Detalhes da tarefa: Dê continuidade à notícia sobre a entrevista de Emmanuel Macron, começando logo após a última frase apresentada.

Texto fornecido:
━━━━━━━━━━

Fala de Macron sobre risco de Europa ser ‘vassala’ de EUA e China gera controvérsia
Uma entrevista em que o presidente da França, Emmanuel Macron, defende que a Europa seja mais independente dos EUA e da China gerou controvérsia devido a trechos que teriam sido suprimidos.
De acordo com o site americano Politico, o Palácio do Eliseu, a sede do governo francês, censurou partes da entrevista em que Macron falou de forma mais franca sobre o tema -e sobre Taiwan em específico, ilha que o regime de Xi Jinping considera uma província rebelde e parte inalienável do território chinês.
Em um aviso no final da entrevista, concedida a bordo de um voo entre Pequim e Guangzhou na última sexta-feira (7), o site afirma que, “como é comum na França e em muitos outros países europeus, o gabinete do presidente francês […] insistiu em checar e revisar todas as falas dele” como pré-requisito para a concessão da entrevista. “Isso viola os princípios e as políticas editoriais do Politico, mas concordamos com os termos para falar diretamente com o presidente”, continua o texto.

━━━━━━━━━━

Itens apresentados:
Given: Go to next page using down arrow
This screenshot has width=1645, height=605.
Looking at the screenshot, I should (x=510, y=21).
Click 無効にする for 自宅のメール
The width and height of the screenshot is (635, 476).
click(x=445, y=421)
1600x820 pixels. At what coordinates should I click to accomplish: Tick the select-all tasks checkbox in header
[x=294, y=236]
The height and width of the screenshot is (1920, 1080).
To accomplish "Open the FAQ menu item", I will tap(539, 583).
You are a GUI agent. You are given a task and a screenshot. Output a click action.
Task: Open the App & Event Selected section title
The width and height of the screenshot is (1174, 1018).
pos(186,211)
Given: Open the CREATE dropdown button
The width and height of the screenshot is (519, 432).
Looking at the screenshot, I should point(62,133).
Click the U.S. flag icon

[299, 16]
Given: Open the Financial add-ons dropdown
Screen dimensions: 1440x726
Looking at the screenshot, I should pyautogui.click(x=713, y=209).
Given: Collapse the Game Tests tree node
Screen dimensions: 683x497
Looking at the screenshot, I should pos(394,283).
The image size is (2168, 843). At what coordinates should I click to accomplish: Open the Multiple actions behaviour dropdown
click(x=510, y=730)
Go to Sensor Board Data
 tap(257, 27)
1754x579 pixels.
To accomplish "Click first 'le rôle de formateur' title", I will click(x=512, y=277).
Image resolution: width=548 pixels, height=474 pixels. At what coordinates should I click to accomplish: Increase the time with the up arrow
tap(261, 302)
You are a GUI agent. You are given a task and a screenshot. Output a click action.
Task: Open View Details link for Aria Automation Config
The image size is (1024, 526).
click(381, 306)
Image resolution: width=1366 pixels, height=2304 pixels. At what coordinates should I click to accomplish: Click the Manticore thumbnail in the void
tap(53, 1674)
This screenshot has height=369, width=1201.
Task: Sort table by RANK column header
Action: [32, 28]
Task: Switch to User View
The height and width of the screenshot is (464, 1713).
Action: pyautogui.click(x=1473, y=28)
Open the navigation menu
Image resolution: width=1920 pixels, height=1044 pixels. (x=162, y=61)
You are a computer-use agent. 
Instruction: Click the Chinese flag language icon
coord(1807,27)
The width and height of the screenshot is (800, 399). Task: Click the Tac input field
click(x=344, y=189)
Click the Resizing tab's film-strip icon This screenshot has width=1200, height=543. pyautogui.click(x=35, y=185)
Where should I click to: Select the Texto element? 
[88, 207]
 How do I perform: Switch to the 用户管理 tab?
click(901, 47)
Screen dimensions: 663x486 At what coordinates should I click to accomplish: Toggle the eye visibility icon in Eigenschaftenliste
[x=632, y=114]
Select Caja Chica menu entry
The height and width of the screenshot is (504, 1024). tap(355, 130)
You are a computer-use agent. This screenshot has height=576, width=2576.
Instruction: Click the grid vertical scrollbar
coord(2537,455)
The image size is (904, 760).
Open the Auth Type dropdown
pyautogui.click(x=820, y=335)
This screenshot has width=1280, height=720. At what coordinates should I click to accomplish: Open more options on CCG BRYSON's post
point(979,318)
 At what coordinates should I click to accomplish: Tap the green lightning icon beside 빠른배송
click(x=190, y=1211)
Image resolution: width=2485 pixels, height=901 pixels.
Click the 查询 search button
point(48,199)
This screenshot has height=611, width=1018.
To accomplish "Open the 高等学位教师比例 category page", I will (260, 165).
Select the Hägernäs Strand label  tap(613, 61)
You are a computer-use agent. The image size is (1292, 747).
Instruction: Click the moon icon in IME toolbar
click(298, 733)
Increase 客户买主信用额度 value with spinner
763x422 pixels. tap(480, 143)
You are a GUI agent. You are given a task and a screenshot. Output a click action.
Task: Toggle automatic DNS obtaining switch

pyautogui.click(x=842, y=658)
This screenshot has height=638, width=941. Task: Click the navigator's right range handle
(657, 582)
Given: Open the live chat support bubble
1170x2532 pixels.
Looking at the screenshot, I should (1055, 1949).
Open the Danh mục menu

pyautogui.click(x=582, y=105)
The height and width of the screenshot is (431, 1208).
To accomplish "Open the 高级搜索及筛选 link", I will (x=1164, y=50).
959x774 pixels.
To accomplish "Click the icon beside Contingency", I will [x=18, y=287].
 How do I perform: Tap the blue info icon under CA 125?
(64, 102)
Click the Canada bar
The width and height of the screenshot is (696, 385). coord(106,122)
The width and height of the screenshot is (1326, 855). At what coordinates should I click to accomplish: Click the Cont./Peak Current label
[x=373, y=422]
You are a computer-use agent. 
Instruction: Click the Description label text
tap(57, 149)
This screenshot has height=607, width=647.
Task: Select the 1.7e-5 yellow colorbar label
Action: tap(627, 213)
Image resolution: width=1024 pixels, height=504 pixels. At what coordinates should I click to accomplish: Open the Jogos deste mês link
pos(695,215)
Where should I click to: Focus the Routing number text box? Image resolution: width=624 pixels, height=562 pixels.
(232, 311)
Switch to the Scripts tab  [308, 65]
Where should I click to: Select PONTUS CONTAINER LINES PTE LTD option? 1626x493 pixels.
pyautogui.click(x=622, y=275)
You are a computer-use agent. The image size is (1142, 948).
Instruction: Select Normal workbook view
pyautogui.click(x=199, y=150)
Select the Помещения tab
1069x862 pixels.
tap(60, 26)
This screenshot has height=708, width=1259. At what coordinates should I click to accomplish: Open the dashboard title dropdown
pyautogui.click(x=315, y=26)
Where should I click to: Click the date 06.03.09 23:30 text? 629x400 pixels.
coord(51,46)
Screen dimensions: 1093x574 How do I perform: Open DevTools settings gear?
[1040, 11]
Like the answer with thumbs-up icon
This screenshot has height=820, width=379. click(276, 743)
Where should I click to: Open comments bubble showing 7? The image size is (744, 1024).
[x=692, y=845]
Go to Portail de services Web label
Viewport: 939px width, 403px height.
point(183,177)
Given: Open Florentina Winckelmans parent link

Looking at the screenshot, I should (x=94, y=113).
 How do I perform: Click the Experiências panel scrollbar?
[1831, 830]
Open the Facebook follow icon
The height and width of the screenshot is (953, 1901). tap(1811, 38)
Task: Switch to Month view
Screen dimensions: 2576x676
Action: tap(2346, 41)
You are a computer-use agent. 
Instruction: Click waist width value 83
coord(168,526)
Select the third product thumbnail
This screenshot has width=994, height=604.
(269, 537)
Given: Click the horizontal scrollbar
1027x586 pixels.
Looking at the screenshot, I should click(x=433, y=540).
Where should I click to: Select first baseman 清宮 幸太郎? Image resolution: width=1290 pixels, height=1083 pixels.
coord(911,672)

━━━━━━━━━━

Resposta escrita:
Na entrevista, publicada no domingo (9) tanto no Politico quanto no jornal francês Les Echos, Macron destrincha sua proposta de uma “autonomia estratégica” da Europa. O conceito, que pressupõe mais independência do bloco, é defendido pelo presidente desde o seu primeiro mandato, mas só ganhou força no restante do continente com a pandemia de Covid.
As falas mais enfáticas de Macron se referem a essa ideia no contexto da crescente disputa entre Washington e Pequim. O líder francês diz que a Europa corre o risco de se tornar uma “vassala” caso as tensões entre as superpotências se intensifiquem.
Em outra declaração, afirma que a pior opção para o continente seria acreditar que é preciso tomar partido na disputa por Taiwan e defende que ele não siga nem “o ritmo americano” nem a “reação exagerada chinesa”. “A pergunta que os europeus precisam responder é: temos interesse em acelerar [a crise] em Taiwan? Não”, disse.
Em outro trecho -publicado apenas pelo Les Echos, que incluiu tanto as perguntas dos jornalistas quanto as respostas completas de Macron no texto-, reforça que não deseja se inserir em uma lógica de blocos.
“Autonomia estratégica significa supor que temos visões similares às dos EUA, mas seja em relação à Ucrânia, à China ou às sanções temos uma estratégia europeia. Precisamos esvaziar nosso modelo de riscos, não depender dos outros e manter uma integração forte de nossos valores onde for possível.”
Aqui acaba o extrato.